Todo indica que la disputa electoral norteamericana será una recreación de la elección de 2020. Con la decisión de la Corte Suprema de Estados Unidos de permitirle a Donald Trump concurrir como candidato republicano y el anuncio de Nikki Haley de su retirada de la carrera dentro del partido, el expresidente se impone nuevamente como la figura de oposición que disputará el comando de la Casa Blanca ante los demócratas el próximo mes de noviembre.
De forma inédita en la historia de los Estados Unidos, un exmandatario regresa al escenario político, a pesar de ser objeto de condena por un caso de agresión sexual, considerado como violación, y de enfrentarse actualmente a múltiples acusaciones pendientes de juicio.
De manera aún más preocupante, tras su derrota en las elecciones de noviembre de 2020, Trump trató de interferir en el proceso democrático de transición alentando a sus seguidores a oponerse violentamente a la ratificación de los resultados electorales.
Cuatro años más tarde, continúa haciendo afirmaciones infundadas sobre su victoria en 2020. La situación se presenta favorable para el ex presidente. No sólo es el gran favorito entre las figuras del partido, al punto que todos los otros precandidatos fueron declinando sus nombramientos para acompañarlo durante la campaña. Entre los electores norteamericanos existe un amplio consenso sobre las alegaciones de fraude de Trump.
Sólo entre los republicanos, un tercio de los partidarios cree en la tesis de Trump acerca del fraude en 2020. En un análisis más amplio, 3 de cada 10 estadounidenses abrazan esta teoría.
A este panorama se le suma la narrativa acerca de que el ex presidente es víctima de persecución judicial. Los partidarios acérrimos de Trump lo ven como víctima de una “caza de brujas” en donde el oponente es el “sistema corrupto”. La campaña de victimización ha rendido buenos frutos. El márketing generado en torno de sus problemas legales han servido para recaudar millones de dólares, gran parte de los cuales se han destinado a pagar a sus abogados defensores en lugar de financiar su campaña presidencial.
Sin adversarios dentro del partido y ante un oponente desgastado por los cuatro años de mandato, los cuestionamientos respecto de su estado de salud mental y respecto de la gestión que encabezó, todo parece indicar que Trump se encamina sin mayores esfuerzos hacia una nueva presidencia.
América Latina a las puertas de una nueva gestión trumpista
No hay dudas acerca de la importancia de nuestro continente en términos estratégicos para Estados Unidos independientemente de quien esté al frente del gobierno. Lo que históricamente fue considerado el patio trasero y una de las líneas rojas del imperialismo norteamericano, se mantendrá como hasta ahora.

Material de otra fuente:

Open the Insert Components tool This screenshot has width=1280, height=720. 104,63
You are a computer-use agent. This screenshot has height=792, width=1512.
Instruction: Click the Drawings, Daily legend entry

El Comando Sur seguirá ampliando su influencia con el objetivo de asegurarse recursos naturales estratégicos al tiempo que tanto las embajadas como demás organismos federales orientados a garantizar la presencia del Imperio en las decisiones fundamentales de los estados continuarán presionando para preservar los intereses estadounidenses en la región.
Habrá que prestar atención a la disputa entre Guyana y Venezuela por el Esequibo, una zona donde recientemente se ha descubierto una inmensa cuenca de petróleo donde la firma norteamericana Exxon Mobile ya busca instalar su bandera. La diferencia entre ambos países con Trump en la Casa Blanca podría significar una ofensiva más directa contra el gobierno de Maduro, al estilo de lo que sucedió en Bolivia en 2019.
En Argentina, una victoria de Trump podría significar un aliado internacional de peso para el presidente Javier Milei. La última vez que el republicano estuvo al frente del gobierno estadounidense, el FMI liberó el préstamo más grande de su historia a la gestión de Mauricio Macri, motivo clave por el cual el país hoy se encuentra sumido en una de las crisis económicas más graves de su historia.
Mientras el mapa electoral estadounidense comienza a definirse de cara a noviembre, América Latina se debate entre una injerencia más disimulada con los demócratas o una política exterior de influencia directa, de la mano de los republicanos.